Virtualization and Cloud Computing - A Summary

The UnifiedSessionsManager offers an integration framework for operations and management of local and remote sessions on physical and virtual machines.


Overview


Therefore an abstraction layer has been defined in order to provide a service oriented view to provided session types. Sesion types are defined as access to specific targets, theese could be native operating systems and control instances like hypervisors representing the administrative part of a target. As a result of this approach virtual machines are now handled through a seamless interface similar to physical machines and native host access.

The conceptual building blocks comprise elements for the establishment and management of location independent resources of interactive and server based services. These are are supported and implemented from the first version on.

Therefore a generic abstraction layer is provided which integrates various hypervisors, remote access utilities and local desktop functionality into a seamless and simplified commandline interface.

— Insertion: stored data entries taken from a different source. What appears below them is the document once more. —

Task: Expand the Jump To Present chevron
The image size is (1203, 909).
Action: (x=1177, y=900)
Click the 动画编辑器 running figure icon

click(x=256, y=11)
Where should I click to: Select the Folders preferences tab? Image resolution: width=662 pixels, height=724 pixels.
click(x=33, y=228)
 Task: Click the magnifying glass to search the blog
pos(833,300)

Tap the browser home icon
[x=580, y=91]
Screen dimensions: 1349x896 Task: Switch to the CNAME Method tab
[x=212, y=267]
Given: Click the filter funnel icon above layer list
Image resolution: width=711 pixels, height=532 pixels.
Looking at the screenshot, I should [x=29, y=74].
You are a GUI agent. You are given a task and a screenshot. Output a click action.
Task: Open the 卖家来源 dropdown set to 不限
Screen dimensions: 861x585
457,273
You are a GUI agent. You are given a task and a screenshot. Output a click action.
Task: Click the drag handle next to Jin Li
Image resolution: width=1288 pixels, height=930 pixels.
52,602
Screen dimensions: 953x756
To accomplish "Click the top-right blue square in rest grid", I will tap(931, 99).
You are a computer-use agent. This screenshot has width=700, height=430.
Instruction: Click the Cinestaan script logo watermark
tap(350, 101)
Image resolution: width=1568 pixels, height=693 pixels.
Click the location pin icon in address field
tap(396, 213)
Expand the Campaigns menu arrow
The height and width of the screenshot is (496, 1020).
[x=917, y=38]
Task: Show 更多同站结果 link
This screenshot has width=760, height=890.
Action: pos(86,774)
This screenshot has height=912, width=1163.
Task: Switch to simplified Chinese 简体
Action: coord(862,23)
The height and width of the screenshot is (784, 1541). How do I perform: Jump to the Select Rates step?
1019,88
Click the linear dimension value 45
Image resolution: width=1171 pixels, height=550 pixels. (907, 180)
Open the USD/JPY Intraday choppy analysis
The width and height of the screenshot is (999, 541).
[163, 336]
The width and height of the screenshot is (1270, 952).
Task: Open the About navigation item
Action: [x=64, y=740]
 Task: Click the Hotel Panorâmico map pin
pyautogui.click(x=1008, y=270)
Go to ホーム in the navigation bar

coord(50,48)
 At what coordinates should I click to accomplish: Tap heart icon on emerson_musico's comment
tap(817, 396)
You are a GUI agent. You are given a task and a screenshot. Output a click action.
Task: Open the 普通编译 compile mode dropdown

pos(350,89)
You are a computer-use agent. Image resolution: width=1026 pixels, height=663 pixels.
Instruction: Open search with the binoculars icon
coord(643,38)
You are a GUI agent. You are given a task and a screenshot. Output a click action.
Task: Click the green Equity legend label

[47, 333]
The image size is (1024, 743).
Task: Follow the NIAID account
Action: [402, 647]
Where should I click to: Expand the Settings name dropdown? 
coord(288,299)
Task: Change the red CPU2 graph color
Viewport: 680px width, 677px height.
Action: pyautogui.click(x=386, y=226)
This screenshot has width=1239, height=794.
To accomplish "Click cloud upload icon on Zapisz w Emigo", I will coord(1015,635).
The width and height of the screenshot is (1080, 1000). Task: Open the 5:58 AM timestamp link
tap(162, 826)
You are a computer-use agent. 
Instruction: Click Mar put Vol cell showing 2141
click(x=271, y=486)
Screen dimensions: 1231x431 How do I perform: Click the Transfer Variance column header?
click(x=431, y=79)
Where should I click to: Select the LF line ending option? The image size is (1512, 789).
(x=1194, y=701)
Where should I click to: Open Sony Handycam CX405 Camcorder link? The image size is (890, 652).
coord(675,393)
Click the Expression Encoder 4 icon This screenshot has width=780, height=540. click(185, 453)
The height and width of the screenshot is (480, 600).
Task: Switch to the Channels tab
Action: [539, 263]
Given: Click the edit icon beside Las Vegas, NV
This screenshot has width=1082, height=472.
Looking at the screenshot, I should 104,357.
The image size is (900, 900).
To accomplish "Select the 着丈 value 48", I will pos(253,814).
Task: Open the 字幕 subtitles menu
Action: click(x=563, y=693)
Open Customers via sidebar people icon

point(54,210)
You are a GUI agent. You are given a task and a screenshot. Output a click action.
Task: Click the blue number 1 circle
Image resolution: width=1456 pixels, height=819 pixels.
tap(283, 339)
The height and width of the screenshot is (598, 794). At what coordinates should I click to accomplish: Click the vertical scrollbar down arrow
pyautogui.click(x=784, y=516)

The current version supports:

  • Qemu, VMware(Workstation/Server/Player), and Xen
  • Linux: CentOS, Fedora, OpenSUSE, SUSE, debian, Ubuntu
  • OpenBSD
  • Solaris 10
  • UserInterface: Shell/bash, X11, VNC(TightVNC/RealVNC), XTerm, GTerm, Emacs
  • Physical Machines: Automated handling of Wake-On-LAN
  • Security: SSH, sudo, ksu

Next versions are foreseen to support additionally:

  • VMware(iESX), XenServer, VirtualBox, KVM
  • Linux: Mandriva
  • FreeBSD
  • QNX, uCLinux

The main advance offered by the UnifiedSessionsManager for the current daily usage is the simplified provisioning and use of complex runtime environments. The contained tools, such as the automated scanners for the collection of present virtual machines into a spread-sheet compatible filedatabase, and the common call interface with a batch applicable shell interface, are designed for painless usage once some basics are established. Particularly the usage of huge numbers of virtual machines could be simplified by various user defined identifiers for usage as call shortcuts. This comprises for example the possibility to define groups and use them together similar to a single machine.

In addition to the management of the user sessions including the involved physical and virtual machines a user interface for the presentation is included. The Interface is based on X11 and offers an abstraction layer with logical addressing of single screens as well as monitor arrays. Specific features such as the conventional DISPLAY forwarding and a new defined CONNECTION forwarding are introduced. This allows the transparent handling of local and remote clients and the automated establishment of SSH tunnels for interconnection.

In addition to the unified user interface for the present conventional usage of virtualized environments and virtual appliances with a seamless interface, some additional future concepts are introduced and implemented. These comprise particularly the usage of nested virtual machines similar to a nested containment stack.

The virtual stacks - v-stacks - offer a containment hierarchy as the environment for the assembly of multiple VM based services into an encapsulated new service, accessible by it's virtual gateway only. The internal interface could be of any conventional network communications type, whereas the actual assembly could be handled solely by the administrator by means of conventional network administration. This offers particularly a quite adaptable approach for generic software configuration on server farms and blade clusters, but fits to a multi-core desktop perfectly as well. This is the basic facility for the introduction of virtual components - v-components - as new building blocks for virtualized network centric services.


Overview


Specific advanced features are supported as part of the implemented concept of v-stack:

  • Implicit and automated boot and shutdown of underlying physical and virtual machines. This is supported for the boot of an operating system as well as for a specific contained application.
  • Automated scanners, which scan local and remote filesystems for specific VMs and detect the appropriate type by specific match-filters. The results are stored into a local caching database compatible to popular spreadsheets.
  • Virtaulized nameservice v-DNS, which includes v-host and v-ping. Various identifiers could be used to address a machine, including user defined labels.

The main features comprise:

  • Management of distributed and stacked Virtual Machines.
  • Management of Desktops and Workspaces on Multiple Monitors.
  • Seamless access to all types of sessions.
  • Support of encrypted connections only, based on SSH.
  • Contains various tools for handling of a few up to several thousand VMs and PMs.

The provided licence is GPL3 since 02/2008.